### Dataset extract ###

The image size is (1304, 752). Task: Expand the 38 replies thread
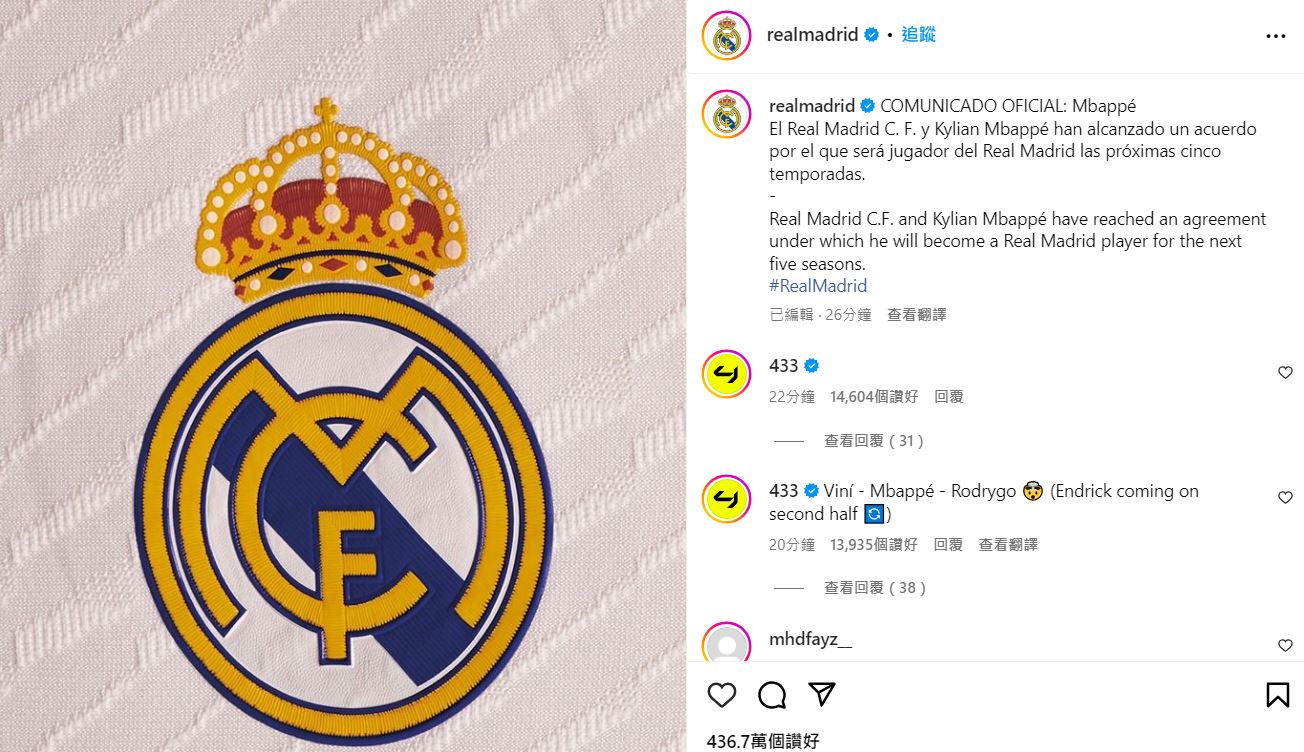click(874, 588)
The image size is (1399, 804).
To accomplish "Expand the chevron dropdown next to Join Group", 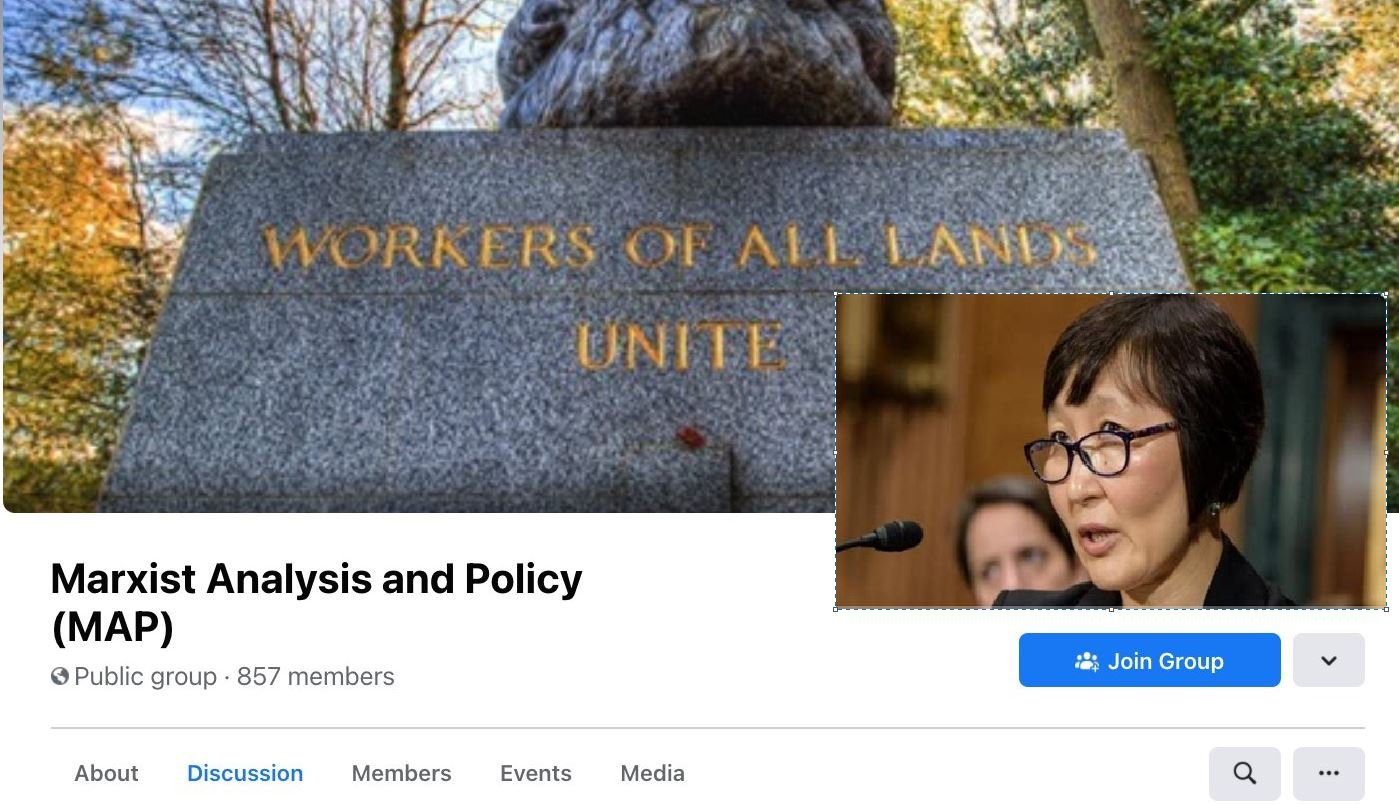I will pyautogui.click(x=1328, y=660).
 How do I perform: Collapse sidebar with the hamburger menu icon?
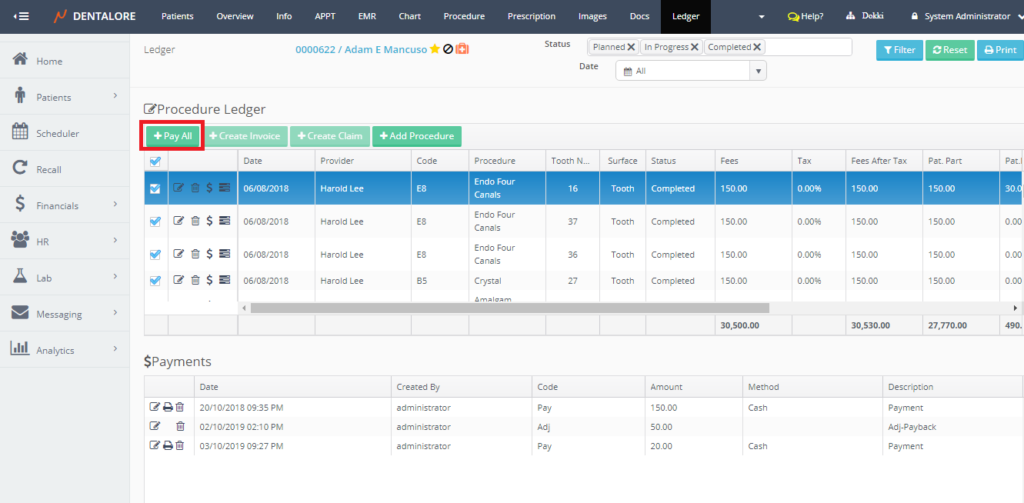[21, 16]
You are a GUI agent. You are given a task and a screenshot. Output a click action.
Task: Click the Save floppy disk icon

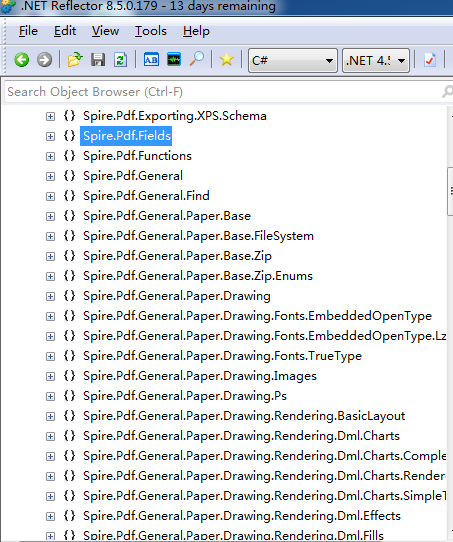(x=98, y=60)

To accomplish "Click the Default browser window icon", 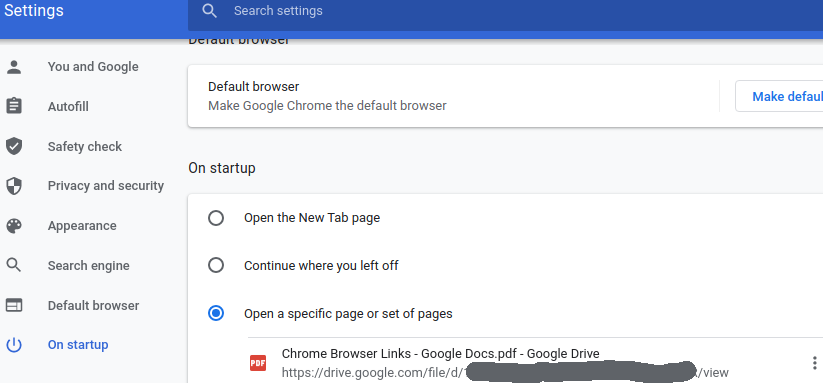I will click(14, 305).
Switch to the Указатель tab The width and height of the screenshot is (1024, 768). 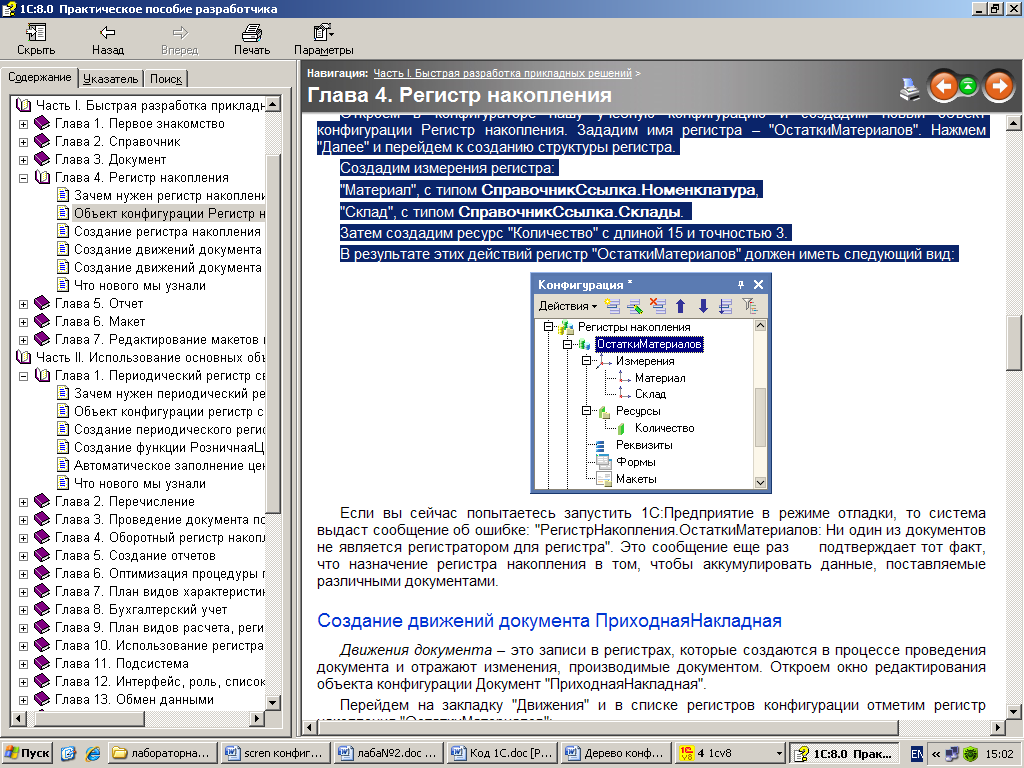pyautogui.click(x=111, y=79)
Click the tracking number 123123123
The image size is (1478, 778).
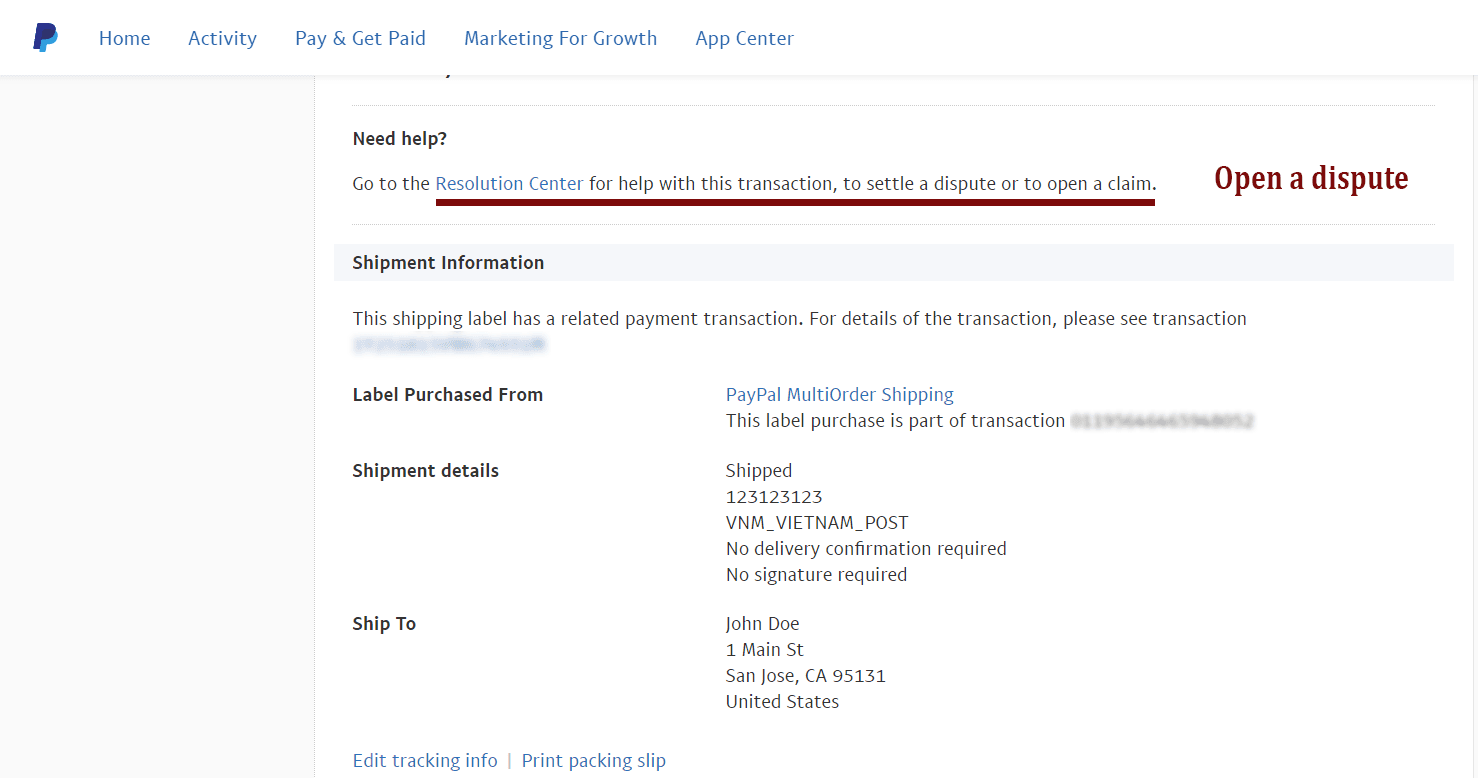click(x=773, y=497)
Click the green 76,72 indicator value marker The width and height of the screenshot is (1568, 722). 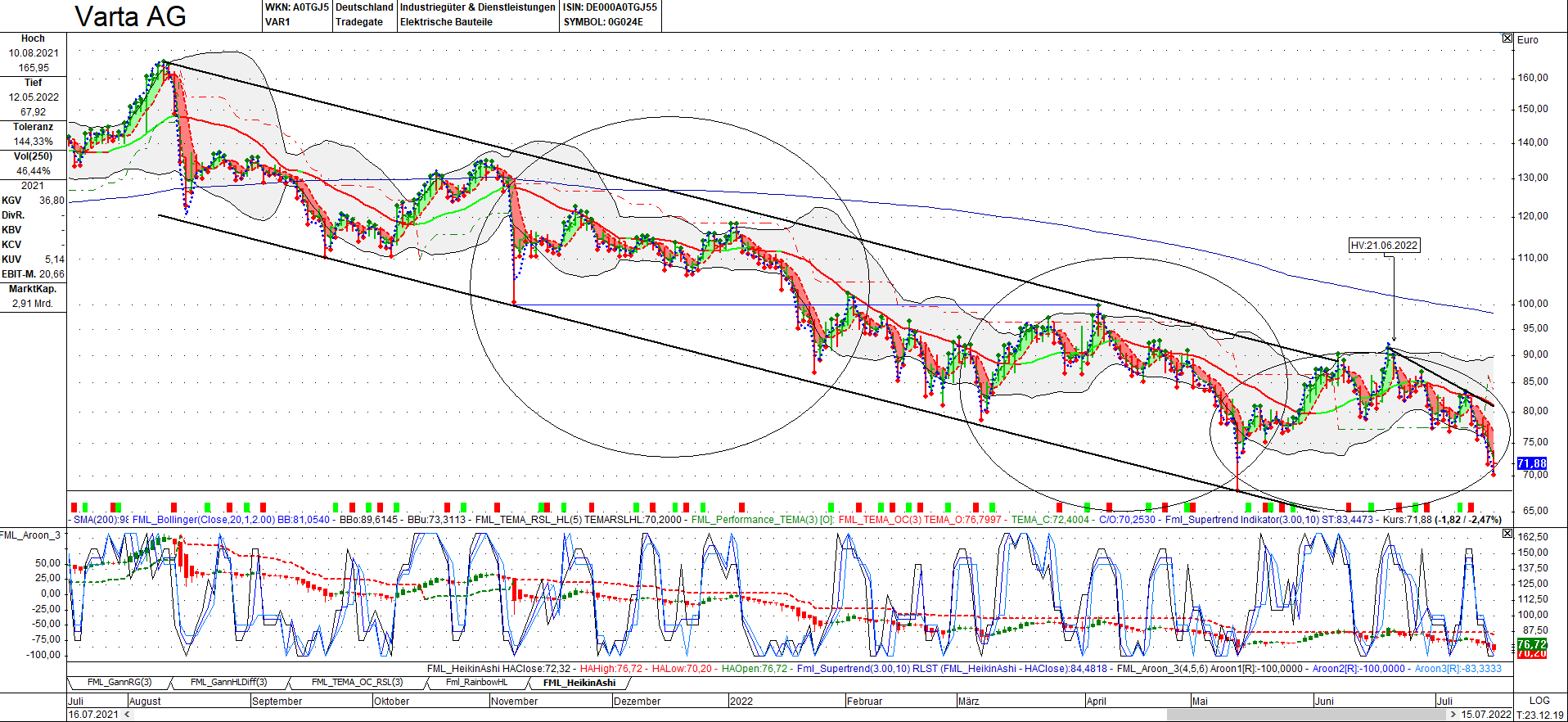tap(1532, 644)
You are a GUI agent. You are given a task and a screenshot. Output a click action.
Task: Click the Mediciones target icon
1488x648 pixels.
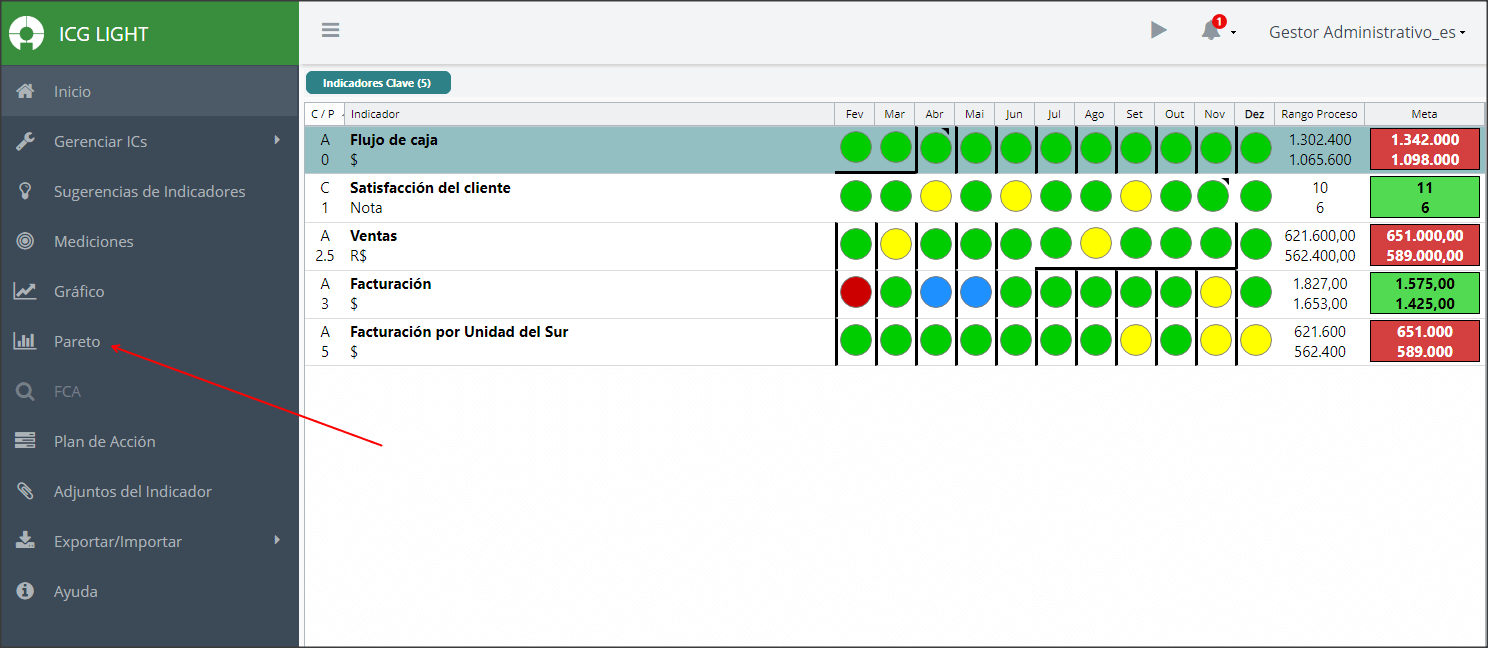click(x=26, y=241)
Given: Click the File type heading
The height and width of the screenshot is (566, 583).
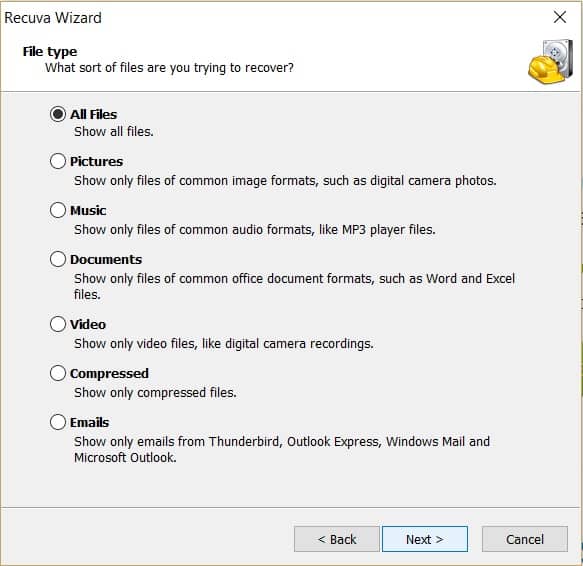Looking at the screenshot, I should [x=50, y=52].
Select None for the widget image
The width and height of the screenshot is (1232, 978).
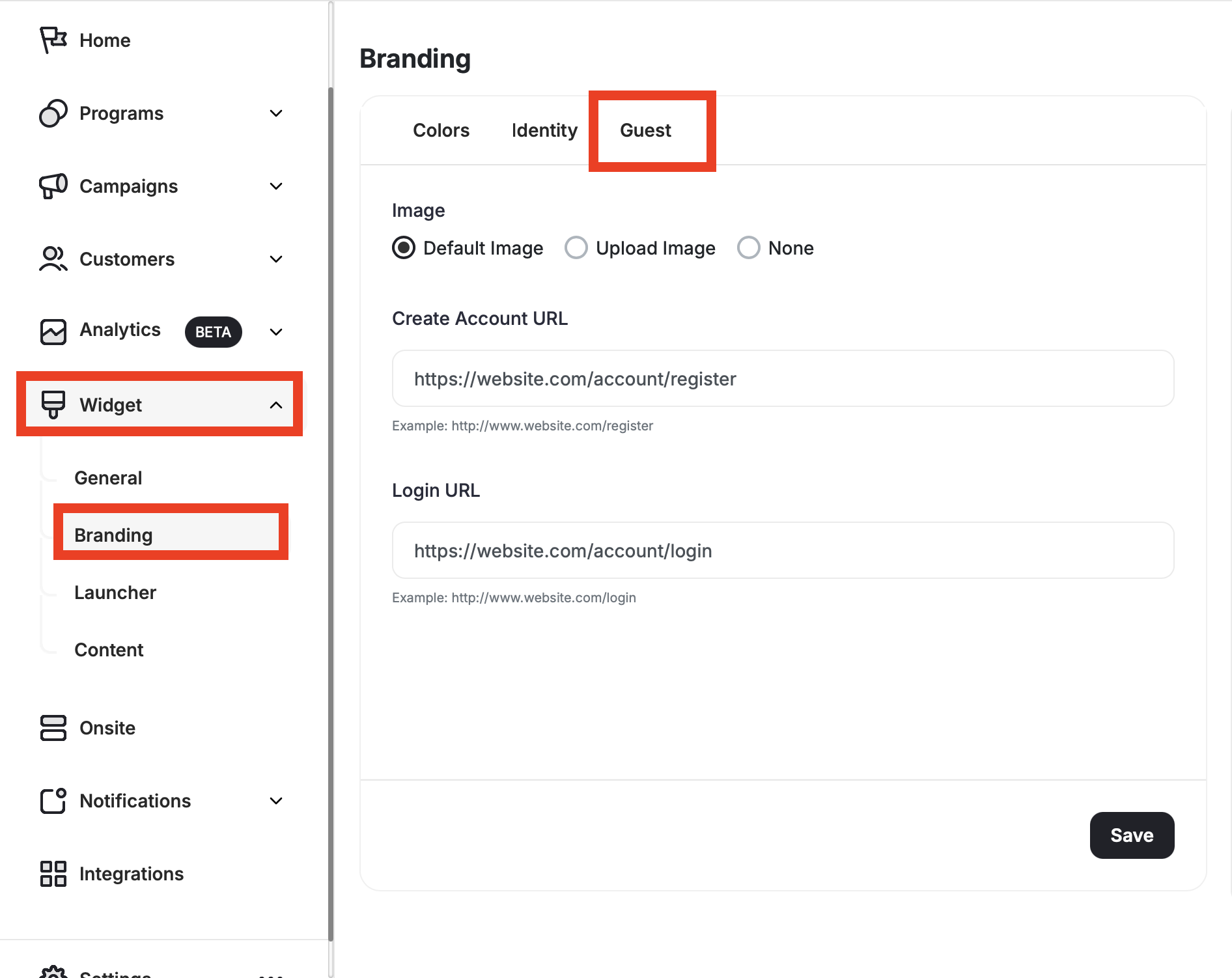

###

The problem:
Begin at the line that contains "Task: Click the Mediciones target icon" and transcribe every line through the end of the listing, exactly as written. Omit the pictures.

Solution below:
Task: Click the Mediciones target icon
1488x648 pixels.
click(x=26, y=241)
Given: Click the File type heading
The height and width of the screenshot is (566, 583).
Looking at the screenshot, I should [x=50, y=52].
Select None for the widget image
The width and height of the screenshot is (1232, 978).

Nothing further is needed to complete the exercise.